Me pregunto si algunas relaciones difíciles, complicadas o dramáticas no son a veces un encubrimiento de una intensa llamada de atención. Pienso en si un alumno de tercero de ESO, de corta talla y diminuto, pero de poderosa personalidad; con una historia personal trágica; de buen nivel pero de formas ariscas, irrespetuosas, a veces insultantes, con el cual no es difícil chocar, no encubre bajo sus actitudes una clamorosa petición de ayuda. Quizás él se comporte de forma hiriente, tal como le han tratado en su vida repleta de dolor. El profesor sabe algo de su historia personal y se estremece íntimamente. El profesor sabe algo de lo que significa el dolor y la agresión en la infancia inicial, en la infancia y en la adolescencia. No todo el mundo tiene la suerte de contar con una familia normal. Hay quienes viven demoledores dramas desde que nacen. Y estos dramas los hacen esquinados, difíciles, extraños, desquiciados pero a la vez deseosos de equilibrio, hundidos muchas veces en un complicado cenagal emocional.
El profesor, si ha vivido un drama semejante en sus días de niño, puede empatizar con él y a la vez chocar intensamente. No hay una solución fácil. Le gustaría poder vivir con buenas vibraciones este encuentro que se contemplaría desde la seguridad de un saber estar en el plató, desde la seguridad de tener un terreno firme al que asirse. Sin embargo, en otras ocasiones, los mundos disimétricos o simétricos se buscan, se atraen a la vez que se repelen. Este alumno al que me refiero es muy diferente en el encuentro personal -en la intimidad- al encuentro en medio de la clase. En el primer ambiente es razonable, humano, dulce, pero en la clase es terrible, agresivo, contestón, con la misma persona que momentos antes ha demostrado su simpatía y sus ganas de encuentro en un lugar aparte. El profesor sabe que ha de llamarle la atención, de contestar socialmente a su desafío, ha de reprobarle y sancionarle. No queda otra opción. Pero en su fuero íntimo y más profundo siente una fuerte atracción personal por el drama de este muchacho que se encuentra desnortado y con ganas de un guía personal que lo acerque a unos instantes de equilibrio y serenidad. ¡Ah, la serenidad! Un estado que algunas personas felices son capaces de desarrollar, de experimentar, de vivir. Mucho me temo que este muchacho de corta talla -lo que debe acentuar su necesidad de imponerse frente a un mundo agresivo- sufre profundamente y su risa es una mueca dramática que muestra su anhelo de felicidad.

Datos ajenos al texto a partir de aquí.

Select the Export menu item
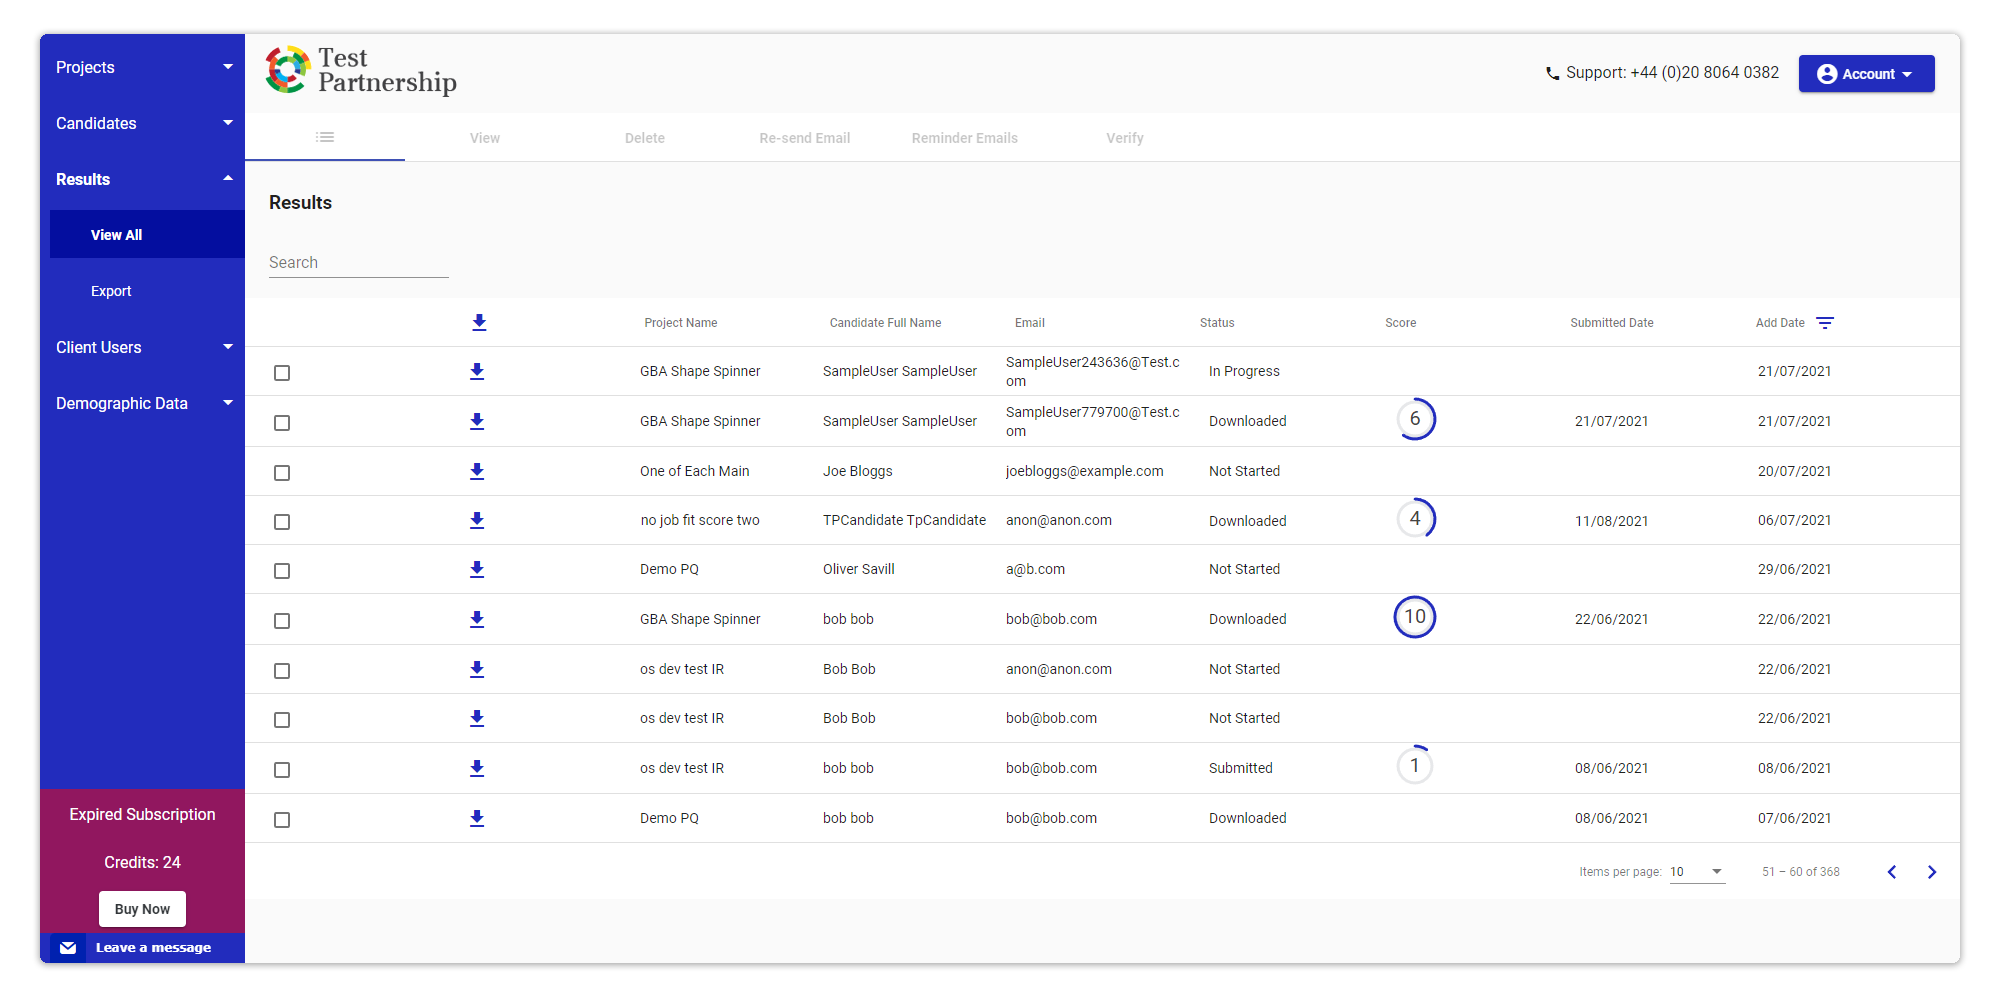2000x1000 pixels. coord(111,291)
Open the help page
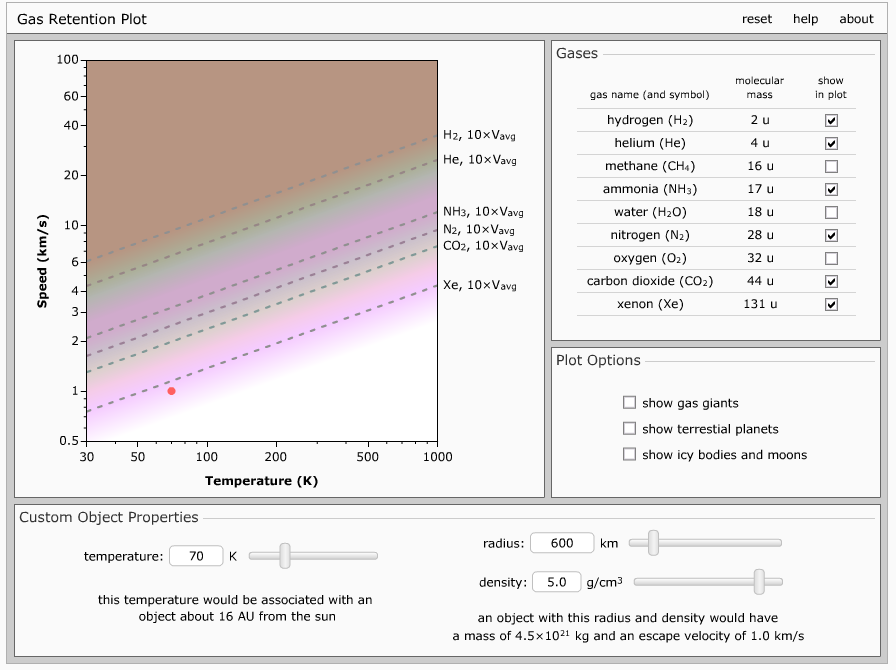 tap(805, 18)
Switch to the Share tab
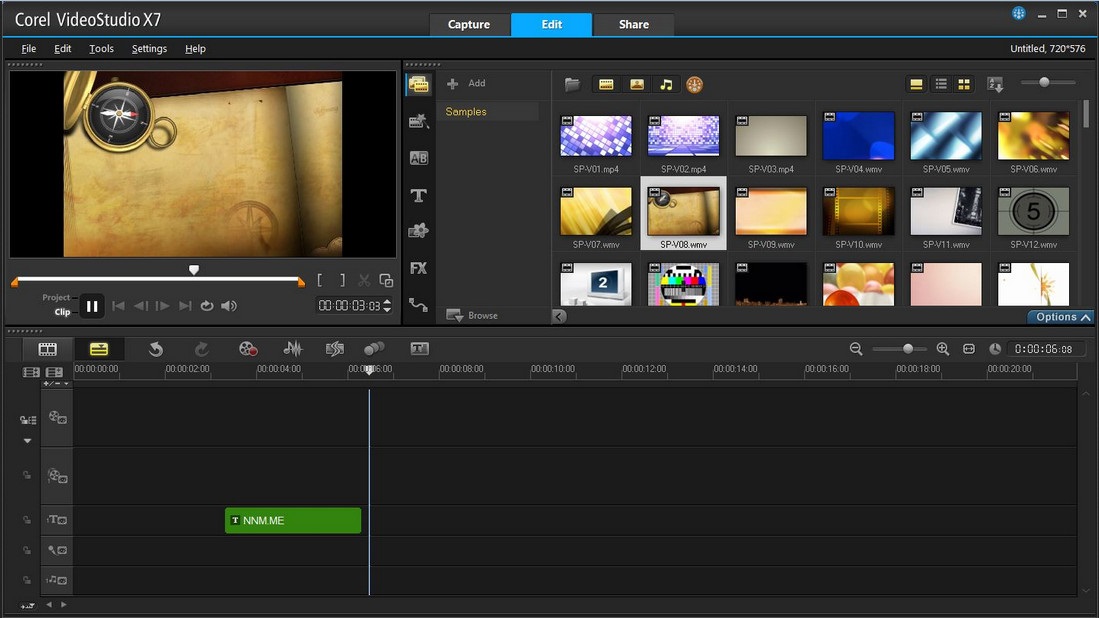Screen dimensions: 1099x618 [633, 24]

¡Cómo me hubiera gustado habérmelo encontrado en la salida! ¿Cómo manifestarle mi afecto y mi confianza en él sabiendo que a la vez he de sancionarle por su comportamiento totalmente inadecuado? ¿Cómo encontrarme con él cuando todo nos lleva a chocar en la superficie. Él lo necesita porque ve en mí un doble de su situación, pero a la vez necesita mi réplica, mi respuesta, mi afecto, la seguridad que yo le pueda dar, seguridad que yo he de conseguir para poderle orientar aunque nuestra relación sea un auténtico calvario. A veces los padres o los profesores hemos de ser el frontón donde choquen violentamente las pelotas que lanzan dramáticamente adolescentes buscando perdón, expiación, ayuda, necesidad de cambio o felicidad en suma.
En los carteles gigantes del F.C. Barcelona, a la entrada del Skating, figuraban fotos de Iniesta o Messi con unos textos de origen budista, textos que me reclamaron, y me hicieron saber que el espíritu sopla en cualquier parte, y que cualquier lugar es propicio para encontrar sabiduría, la sabiduría del enfrentamiento que no tiene lugar, que no ha de tener lugar fuera del escenario inevitable porque detrás entre bambalinas los contrincantes nos abrazamos fraternalmente. Quiero pensarlo así.